While patients with MNE typically lack daytime lower urinary tract symptoms, nocturnal bladder overactivity may underlie persistent wetting episodes in a subset of cases. In such situations, anticholinergic agents are commonly employed; however, their efficacy and tolerability in pediatric populations remain variable. Our findings suggest that biofeedback therapy may serve as a non-pharmacologic alternative in this subgroup, potentially enhancing central neuromodulation and brain–bladder coordination. Given its established role in managing daytime overactive bladder, biofeedback may exert similar regulatory effects during sleep. For patients unresponsive to first-line therapies and exhibiting signs of nocturnal bladder overactivity, biofeedback represents a promising adjunct or alternative treatment strategy. A key strength of this study lies in its attempt to stratify treatment-resistant MNE patients using functional bladder parameters and nocturnal voiding characteristics. By identifying age-adjusted bladder capacity and nocturnal polyuria as independent predictors of biofeedback response, our findings contribute to the development of a more individualized and physiologically informed treatment approach. To our knowledge, this is among the first studies to provide a targeted stratification framework for biofeedback therapy in this specific patient population.

While some previous studies have reported no significant benefit of biofeedback in MNE management, a key limitation in many of these trials is the lack of patient stratification. For instance, a study involving 63 children incorporated biofeedback into standard treatment protocols but analyzed the cohort as a single, homogeneous group [33]. In contrast, our study revealed that biofeedback was effective in 37.1% of treatment-resistant patients, and subgroup analysis uncovered distinct clinical patterns associated with treatment responsiveness. These findings highlight the potential limitations of generalized treatment approaches and support the use of individualized strategies—particularly targeting patients with signs of nocturnal bladder overactivity—for optimizing therapeutic outcomes. Although our study demonstrated a significant short-term response to biofeedback therapy in a subset of patients with treatment-resistant MNE, the long-term sustainability of this therapeutic benefit remains unknown. Future studies incorporating extended follow-up periods are necessary to determine whether the observed improvements persist over time or diminish after the cessation of therapy. Assessing relapse rates and long-term adherence may provide further insight into the durability and practical utility of biofeedback interventions in clinical practice.
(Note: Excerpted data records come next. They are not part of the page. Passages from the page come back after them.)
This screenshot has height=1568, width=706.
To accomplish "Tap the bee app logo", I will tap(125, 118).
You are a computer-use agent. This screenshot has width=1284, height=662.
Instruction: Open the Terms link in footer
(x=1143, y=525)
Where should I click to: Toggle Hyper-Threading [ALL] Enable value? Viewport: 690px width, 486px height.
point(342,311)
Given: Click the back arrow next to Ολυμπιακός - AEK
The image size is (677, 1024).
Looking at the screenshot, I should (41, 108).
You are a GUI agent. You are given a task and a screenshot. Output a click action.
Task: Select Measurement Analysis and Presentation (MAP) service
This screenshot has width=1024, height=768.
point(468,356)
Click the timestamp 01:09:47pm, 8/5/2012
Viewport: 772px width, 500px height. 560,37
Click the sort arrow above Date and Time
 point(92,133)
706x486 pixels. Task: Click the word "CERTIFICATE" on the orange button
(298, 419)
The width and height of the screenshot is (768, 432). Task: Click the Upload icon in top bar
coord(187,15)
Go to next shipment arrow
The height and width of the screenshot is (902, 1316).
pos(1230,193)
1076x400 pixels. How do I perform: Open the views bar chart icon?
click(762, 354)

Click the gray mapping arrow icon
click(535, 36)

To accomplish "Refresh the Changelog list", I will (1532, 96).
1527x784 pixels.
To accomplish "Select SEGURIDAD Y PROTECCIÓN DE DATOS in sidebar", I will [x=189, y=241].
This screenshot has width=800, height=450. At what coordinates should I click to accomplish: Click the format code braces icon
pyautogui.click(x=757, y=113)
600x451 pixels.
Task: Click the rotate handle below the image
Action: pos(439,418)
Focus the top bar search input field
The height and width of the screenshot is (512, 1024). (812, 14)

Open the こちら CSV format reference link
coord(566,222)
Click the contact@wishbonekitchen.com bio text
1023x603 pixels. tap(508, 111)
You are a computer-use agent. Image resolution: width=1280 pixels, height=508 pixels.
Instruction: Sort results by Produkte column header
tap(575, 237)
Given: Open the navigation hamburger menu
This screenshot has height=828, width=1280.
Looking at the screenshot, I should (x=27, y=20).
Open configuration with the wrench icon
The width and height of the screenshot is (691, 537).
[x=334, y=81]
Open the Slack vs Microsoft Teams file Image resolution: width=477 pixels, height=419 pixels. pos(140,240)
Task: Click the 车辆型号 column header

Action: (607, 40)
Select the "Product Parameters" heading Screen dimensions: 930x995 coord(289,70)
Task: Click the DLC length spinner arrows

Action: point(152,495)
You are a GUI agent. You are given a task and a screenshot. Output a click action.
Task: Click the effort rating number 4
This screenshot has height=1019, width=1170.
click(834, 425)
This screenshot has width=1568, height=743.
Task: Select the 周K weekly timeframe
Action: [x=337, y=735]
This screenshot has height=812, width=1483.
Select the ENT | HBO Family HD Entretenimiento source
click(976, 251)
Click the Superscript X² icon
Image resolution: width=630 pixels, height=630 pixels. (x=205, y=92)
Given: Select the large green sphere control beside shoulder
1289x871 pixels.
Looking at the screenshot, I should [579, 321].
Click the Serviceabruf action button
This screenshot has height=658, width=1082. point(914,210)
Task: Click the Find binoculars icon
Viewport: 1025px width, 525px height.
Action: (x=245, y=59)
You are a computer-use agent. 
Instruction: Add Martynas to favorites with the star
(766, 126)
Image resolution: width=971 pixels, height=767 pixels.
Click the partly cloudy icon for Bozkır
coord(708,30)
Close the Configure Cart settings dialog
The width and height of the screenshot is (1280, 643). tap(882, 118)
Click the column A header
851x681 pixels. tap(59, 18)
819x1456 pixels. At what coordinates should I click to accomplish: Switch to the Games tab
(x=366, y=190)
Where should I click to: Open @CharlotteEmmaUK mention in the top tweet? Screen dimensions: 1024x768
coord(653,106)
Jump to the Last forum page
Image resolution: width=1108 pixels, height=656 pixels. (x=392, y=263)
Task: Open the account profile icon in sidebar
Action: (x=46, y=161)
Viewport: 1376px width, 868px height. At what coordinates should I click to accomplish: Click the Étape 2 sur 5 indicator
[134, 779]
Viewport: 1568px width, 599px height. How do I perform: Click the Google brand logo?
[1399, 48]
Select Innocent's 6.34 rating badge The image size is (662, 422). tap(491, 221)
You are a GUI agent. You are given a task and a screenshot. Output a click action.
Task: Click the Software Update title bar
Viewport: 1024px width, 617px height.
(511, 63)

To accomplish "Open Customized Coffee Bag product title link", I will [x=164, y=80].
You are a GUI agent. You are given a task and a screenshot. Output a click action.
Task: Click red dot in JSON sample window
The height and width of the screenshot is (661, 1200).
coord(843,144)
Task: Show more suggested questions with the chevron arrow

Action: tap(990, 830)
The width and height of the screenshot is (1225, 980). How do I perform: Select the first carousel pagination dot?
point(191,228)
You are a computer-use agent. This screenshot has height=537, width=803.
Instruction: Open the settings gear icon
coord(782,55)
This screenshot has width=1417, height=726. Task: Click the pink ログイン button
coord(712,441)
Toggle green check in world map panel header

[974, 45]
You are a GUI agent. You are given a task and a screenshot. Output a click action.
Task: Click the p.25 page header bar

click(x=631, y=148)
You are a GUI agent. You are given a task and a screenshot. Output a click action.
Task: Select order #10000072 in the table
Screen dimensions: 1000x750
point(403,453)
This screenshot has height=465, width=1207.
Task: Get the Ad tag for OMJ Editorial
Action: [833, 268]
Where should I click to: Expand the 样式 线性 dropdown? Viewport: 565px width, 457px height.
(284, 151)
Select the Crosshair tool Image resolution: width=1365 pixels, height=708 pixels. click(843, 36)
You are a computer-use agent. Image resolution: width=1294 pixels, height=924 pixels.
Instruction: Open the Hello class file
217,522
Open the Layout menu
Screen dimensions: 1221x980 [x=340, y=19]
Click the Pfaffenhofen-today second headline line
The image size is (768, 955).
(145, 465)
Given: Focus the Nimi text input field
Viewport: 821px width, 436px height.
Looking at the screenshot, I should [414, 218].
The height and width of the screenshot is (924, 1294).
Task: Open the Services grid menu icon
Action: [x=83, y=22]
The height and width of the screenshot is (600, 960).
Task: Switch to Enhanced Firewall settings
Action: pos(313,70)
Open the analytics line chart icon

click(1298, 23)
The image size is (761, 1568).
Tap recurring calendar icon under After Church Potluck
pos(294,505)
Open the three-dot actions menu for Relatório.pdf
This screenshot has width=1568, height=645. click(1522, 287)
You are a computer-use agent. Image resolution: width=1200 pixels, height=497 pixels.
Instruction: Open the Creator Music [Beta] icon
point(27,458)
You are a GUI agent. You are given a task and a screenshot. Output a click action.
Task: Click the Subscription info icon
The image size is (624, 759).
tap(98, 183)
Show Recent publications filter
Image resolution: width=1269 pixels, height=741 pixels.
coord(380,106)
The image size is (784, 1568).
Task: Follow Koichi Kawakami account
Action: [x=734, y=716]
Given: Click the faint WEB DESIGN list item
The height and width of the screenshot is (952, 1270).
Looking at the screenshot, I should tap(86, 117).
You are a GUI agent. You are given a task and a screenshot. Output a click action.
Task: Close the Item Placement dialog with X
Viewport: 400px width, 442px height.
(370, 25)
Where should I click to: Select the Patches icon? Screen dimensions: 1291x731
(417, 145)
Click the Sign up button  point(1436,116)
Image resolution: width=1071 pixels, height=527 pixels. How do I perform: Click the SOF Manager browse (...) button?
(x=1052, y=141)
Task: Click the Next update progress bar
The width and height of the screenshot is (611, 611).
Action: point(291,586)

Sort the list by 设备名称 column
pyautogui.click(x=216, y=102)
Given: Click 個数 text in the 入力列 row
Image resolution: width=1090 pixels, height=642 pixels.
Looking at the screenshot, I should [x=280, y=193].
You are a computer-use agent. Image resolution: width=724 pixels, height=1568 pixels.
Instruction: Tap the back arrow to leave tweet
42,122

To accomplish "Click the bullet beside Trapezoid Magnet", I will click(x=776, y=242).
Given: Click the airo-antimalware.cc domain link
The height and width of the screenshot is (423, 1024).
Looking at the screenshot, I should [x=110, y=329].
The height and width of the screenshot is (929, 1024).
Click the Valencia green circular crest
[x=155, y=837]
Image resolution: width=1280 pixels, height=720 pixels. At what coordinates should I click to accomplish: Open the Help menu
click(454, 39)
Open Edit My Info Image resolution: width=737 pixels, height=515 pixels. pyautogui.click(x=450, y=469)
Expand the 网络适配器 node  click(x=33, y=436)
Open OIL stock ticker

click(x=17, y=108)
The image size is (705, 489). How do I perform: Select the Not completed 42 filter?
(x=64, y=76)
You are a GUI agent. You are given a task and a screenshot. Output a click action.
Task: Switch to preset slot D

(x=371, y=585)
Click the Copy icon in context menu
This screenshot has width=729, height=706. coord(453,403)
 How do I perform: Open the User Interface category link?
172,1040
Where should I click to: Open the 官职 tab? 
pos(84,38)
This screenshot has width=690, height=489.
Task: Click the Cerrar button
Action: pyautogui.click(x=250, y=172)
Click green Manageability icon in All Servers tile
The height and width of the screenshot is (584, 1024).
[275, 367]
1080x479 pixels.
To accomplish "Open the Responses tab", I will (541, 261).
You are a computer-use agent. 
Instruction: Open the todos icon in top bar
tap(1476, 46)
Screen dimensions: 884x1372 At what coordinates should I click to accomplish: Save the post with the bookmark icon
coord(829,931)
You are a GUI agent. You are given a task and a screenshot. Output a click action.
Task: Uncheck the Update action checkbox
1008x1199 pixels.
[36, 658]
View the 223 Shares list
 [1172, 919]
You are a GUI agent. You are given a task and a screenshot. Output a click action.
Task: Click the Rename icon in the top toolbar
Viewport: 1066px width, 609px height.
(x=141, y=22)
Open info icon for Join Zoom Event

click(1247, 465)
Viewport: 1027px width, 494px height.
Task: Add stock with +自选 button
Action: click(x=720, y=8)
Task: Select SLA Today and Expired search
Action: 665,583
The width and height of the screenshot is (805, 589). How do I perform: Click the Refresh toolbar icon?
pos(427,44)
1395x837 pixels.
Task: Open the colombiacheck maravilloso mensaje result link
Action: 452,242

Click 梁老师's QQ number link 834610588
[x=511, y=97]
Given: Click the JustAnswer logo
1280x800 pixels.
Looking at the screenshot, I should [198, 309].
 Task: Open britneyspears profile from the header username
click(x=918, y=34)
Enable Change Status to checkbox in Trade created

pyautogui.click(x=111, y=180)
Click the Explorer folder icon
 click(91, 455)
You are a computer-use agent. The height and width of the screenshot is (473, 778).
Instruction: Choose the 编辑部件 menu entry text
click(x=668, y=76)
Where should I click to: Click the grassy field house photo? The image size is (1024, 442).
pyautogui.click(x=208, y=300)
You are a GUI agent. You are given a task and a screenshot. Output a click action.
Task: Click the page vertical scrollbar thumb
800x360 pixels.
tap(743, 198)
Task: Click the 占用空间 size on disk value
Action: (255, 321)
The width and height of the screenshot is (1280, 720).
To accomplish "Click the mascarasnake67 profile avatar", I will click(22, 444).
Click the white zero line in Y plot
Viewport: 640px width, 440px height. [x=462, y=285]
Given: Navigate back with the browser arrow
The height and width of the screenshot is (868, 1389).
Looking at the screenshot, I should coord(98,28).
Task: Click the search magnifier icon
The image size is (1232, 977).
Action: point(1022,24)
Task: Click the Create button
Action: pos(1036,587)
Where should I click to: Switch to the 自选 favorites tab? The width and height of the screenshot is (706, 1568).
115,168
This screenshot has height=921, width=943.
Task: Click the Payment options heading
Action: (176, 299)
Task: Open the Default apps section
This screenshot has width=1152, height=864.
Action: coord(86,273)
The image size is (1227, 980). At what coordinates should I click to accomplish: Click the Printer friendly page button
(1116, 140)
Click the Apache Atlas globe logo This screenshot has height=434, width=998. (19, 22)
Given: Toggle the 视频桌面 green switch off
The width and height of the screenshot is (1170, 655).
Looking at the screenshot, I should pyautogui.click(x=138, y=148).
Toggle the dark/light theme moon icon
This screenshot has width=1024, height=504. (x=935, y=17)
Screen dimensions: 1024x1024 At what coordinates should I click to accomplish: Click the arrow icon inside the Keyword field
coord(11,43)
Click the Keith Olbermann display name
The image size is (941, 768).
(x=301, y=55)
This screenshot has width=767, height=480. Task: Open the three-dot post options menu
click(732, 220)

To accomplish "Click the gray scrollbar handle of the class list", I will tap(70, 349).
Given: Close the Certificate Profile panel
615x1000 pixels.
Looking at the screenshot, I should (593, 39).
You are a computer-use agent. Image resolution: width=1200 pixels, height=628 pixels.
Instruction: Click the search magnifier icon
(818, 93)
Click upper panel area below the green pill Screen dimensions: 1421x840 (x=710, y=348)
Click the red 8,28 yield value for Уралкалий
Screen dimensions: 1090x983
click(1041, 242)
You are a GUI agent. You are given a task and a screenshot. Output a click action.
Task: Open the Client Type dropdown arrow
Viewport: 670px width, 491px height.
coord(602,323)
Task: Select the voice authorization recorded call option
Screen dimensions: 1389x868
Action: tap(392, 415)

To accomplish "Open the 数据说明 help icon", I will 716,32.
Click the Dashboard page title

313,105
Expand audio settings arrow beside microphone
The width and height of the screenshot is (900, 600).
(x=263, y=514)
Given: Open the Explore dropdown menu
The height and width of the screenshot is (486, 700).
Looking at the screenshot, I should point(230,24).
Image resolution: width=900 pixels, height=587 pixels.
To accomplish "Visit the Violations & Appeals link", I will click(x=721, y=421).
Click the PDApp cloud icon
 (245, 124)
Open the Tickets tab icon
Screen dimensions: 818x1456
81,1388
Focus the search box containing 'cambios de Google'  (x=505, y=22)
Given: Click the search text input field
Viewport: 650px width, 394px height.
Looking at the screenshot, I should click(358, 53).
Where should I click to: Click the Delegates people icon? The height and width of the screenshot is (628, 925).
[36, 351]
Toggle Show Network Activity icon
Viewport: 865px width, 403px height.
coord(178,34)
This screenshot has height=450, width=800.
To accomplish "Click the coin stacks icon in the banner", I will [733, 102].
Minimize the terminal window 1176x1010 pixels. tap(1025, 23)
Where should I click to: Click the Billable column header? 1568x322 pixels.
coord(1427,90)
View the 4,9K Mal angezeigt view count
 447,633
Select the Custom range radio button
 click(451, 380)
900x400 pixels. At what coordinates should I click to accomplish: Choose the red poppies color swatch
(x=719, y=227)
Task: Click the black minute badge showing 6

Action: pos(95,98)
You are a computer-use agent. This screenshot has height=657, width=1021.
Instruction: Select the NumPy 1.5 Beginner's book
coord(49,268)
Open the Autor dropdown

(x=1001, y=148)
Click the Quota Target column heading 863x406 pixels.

This study has several limitations that should be considered when interpreting the findings. First, the definition of complete response was based on parental reports rather than objective bladder diaries or urodynamic measurements, which may introduce reporting bias. Second, the relatively short follow-up period limits the ability to assess long-term treatment durability. Third, although we performed multivariate logistic regression to adjust for potential confounders, unmeasured factors such as sleep quality, psychological comorbidities, and adherence to biofeedback protocols may have influenced treatment outcomes. Additionally, the sample size, particularly within subgroups such as those with nocturnal polyuria, may have limited the statistical power to detect subtle associations.

5. Conclusions

MNE remains a common pediatric condition, with a substantial proportion of patients exhibiting resistance to standard therapies such as desmopressin and alarm treatment. Our findings suggest that stratifying patients based on functional bladder capacity and wetting frequency may enhance treatment personalization and improve clinical outcomes. Biofeedback therapy, as a non-invasive and child-friendly intervention, appears to be particularly effective in patients with reduced MVV, lower age-adjusted bladder capacity, and frequent nocturnal wetting. These results highlight the potential value of incorporating bladder capacity metrics into routine assessment for treatment-resistant MNE. Further prospective, controlled studies are needed to validate these findings and define the optimal role of biofeedback within individualized management strategies.